Mario Vargas Llosa was born in Arequipa, Peru. He studied two years in Leoncio Prado Military Academy in Lima for two years after having lived in Bolivia and Piura (Peru). In 1959, he was awarded the Javier Prado Scholarship and traveled to Spain where he obtained a PhD from the Complutense University of Madrid. He then moved to Paris where he intensified his literary work.
In 1963, Vargas Llosa published The Time of the Hero, which was met with great acclaim. He was soon hailed as one of the main exponents of the Latin American literature boom alongside Julio Cortazar, Carlos Fuentes and Gabriel Garcia Marquez. In 1987, he emerged as a political figure after leading the opposition to the nationalization of banks proposed by President Alan Garcia. In 1990, Vargas Llosa ran for President of Peru for the Democratic Front.

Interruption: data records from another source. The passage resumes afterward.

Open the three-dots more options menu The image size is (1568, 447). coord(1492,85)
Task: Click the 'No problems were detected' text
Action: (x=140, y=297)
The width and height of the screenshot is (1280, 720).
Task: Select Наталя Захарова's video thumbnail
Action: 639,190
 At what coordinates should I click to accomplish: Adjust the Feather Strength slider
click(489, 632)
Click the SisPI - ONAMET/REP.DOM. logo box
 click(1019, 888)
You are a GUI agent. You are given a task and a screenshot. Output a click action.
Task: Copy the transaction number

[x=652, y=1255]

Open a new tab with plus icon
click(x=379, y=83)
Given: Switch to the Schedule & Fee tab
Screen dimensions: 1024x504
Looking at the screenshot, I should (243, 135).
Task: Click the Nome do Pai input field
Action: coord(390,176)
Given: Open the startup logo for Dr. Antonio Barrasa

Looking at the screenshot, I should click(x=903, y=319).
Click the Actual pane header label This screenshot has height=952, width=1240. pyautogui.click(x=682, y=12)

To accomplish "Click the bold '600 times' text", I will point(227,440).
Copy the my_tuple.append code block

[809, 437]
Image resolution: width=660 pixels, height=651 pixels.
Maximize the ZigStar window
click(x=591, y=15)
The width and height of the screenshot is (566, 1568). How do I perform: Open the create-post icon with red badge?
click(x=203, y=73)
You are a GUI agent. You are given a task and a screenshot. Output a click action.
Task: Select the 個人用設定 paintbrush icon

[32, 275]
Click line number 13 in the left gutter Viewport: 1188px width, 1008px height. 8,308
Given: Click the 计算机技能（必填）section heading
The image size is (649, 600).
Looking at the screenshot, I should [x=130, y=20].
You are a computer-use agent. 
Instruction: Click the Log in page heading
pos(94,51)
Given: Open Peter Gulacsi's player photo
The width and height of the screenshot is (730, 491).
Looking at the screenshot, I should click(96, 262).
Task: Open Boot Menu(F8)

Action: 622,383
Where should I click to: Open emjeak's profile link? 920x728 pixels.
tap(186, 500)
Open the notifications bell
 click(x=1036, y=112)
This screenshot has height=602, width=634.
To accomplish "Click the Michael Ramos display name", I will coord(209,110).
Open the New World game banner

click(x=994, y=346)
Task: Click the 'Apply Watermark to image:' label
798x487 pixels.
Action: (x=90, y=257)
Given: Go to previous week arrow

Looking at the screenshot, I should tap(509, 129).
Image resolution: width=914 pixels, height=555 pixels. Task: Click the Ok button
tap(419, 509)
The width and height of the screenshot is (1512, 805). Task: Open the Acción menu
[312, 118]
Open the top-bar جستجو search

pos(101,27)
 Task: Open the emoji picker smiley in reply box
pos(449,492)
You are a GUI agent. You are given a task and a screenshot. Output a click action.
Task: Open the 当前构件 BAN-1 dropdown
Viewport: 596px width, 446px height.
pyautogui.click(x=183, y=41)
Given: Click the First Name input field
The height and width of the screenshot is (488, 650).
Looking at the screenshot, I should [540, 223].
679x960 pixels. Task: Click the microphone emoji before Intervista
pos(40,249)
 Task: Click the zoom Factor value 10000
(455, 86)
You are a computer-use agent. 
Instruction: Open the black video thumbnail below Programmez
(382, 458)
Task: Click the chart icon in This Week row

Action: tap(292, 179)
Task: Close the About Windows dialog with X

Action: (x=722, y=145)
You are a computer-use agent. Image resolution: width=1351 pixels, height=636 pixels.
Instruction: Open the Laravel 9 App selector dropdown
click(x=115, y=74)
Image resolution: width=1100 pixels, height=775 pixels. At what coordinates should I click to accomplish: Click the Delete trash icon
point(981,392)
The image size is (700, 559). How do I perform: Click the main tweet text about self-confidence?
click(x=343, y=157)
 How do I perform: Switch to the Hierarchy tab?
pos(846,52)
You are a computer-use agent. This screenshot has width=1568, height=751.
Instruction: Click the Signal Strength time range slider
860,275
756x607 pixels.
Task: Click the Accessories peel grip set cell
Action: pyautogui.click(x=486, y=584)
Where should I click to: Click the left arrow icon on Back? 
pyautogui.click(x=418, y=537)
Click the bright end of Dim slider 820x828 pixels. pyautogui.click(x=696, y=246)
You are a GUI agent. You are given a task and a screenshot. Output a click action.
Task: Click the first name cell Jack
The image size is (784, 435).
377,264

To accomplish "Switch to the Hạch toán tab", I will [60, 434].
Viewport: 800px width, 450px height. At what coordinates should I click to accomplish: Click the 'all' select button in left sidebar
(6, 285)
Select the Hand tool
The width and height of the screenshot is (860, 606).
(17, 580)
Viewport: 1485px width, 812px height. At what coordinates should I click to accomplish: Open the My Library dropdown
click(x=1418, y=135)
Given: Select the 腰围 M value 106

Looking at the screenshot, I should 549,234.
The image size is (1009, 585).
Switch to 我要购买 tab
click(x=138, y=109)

After losing the Presidency in two close elections, he returned to Europe. Since then, he has produced celebrated works such as Los Cachorros (1967), The Notebooks of Don Rigoberto (1997), The Feast of the Goat (2000), The Way to Paradise (2003), Notes on the Death of Culture (2012), The Call of the Tribe (2018), Harsh Times (2021) and Te dedico mi silencio (2023). He has also been a Visiting Professor or Resident Writer at prestigious universities such as Harvard, Oxford, Princeton, Columbia, Cambridge and Georgetown. He won the Nobel Prize for Literature in 2010 and became a member of the French Academy in 2023.
He joined the Global Commission on Drug Policy in 2011, and is also a member of the (regional) Latin American Commission on Drugs and Democracy (LACDD).